Wednesday, June 6, 2007

Sunny News on Cancer? Not Really

I'm beginning to feel like I'm picking on the hardworking folks at Reuter's all the time. But today's report on the link between more sun and less lymphoma needs some clarification. Especially since it begins with this annoying sentence: "At last, some positive health effects of sitting in the sun!"

Bottom line first
Greater exposure to sunlight may reduce risk of some types of lymphoma, a name used to describe a wide variety of cancers that begin in the lymph system.

This study in 50 words or less
German researchers studied over 700 people with malignant lymphomas, and gathered data about their lifestyles, in particular how much they were exposed to the sun via work, outdoor recreation, climate, etc. The risk for some forms of lymphoma was less with more exposure to sunlight (even tanning beds).

Yes, but. . .
As always with studies that find associations but not cause-and-effect, the implications are limited. This study does not prove that exposing yourself to the sun will lower your lymphoma risk. Exposure to sunlight may be a marker for some other aspect of lifestyle that was not measured in this study.

So what are you going to do about it?

  • Nothing. If you're looking for good reasons to make like George Hamilton, you're not going to get it from The Truth Squad--or the International Journal of Cancer, for that matter.
  • Still, realize that lymphoma (about 19,000 deaths this year) kills more than melanoma (about 8,000 deaths).
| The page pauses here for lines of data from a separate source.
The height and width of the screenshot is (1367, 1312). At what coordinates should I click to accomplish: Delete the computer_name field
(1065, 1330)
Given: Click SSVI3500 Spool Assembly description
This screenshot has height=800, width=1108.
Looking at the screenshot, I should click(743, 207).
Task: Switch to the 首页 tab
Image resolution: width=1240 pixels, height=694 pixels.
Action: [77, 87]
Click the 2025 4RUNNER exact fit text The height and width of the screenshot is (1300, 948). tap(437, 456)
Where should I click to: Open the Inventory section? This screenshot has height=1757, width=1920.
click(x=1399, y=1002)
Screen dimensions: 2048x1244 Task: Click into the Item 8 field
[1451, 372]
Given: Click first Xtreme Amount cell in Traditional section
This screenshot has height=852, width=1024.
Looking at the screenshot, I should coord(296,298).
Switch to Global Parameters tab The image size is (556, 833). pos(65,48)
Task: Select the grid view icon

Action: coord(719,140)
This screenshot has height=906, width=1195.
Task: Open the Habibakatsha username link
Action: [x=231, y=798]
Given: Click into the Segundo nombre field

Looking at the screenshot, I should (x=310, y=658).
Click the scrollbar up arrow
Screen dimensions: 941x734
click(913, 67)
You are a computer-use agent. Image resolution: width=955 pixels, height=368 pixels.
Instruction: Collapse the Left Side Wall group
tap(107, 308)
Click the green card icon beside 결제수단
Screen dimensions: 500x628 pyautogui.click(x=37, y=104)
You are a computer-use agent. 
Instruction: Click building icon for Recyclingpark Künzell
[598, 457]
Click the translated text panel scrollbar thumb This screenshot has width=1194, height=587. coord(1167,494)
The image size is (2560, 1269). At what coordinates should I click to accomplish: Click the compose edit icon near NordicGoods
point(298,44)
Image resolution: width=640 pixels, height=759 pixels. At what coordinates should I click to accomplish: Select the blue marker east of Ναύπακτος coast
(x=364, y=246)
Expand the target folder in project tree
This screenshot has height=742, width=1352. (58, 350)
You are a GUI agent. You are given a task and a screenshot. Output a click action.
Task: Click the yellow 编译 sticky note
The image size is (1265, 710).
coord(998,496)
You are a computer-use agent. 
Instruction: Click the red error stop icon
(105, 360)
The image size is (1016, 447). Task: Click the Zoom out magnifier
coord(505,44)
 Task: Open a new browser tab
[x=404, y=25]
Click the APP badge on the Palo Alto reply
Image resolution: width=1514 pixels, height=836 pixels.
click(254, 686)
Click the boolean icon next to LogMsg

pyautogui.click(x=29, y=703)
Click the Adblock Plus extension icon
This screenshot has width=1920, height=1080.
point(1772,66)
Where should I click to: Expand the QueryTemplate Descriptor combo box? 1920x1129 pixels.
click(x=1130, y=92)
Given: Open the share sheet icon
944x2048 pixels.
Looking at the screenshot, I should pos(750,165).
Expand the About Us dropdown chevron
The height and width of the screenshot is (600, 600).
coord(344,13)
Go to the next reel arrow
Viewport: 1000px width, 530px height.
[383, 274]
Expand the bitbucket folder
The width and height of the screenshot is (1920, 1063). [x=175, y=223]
More cancer data here.
  • There is a very interesting issue about whether Americans are low in Vitamin D--due in part, perhaps, to our decreased exposure to the sun, thanks to more SPF 30 and skin cancer awareness generally. (Vitamin D is manufactured by the human body when the skin is exposed to the sun; it plays an essential role in immune function.) Of course, dermatologists hate this, because they fear people will go out and get more skin cancer if the stay-out-of-the-sun message gets blurred. There's an excellent article on the Vitamin D/skin-cancer hoo-ha here.
  • The non-hysterical view appears to be that healthy people can expose, say, their arms or legs to up to 10 minutes of sun most days to make sure they have plenty of Vitamin D without extra melanoma risk.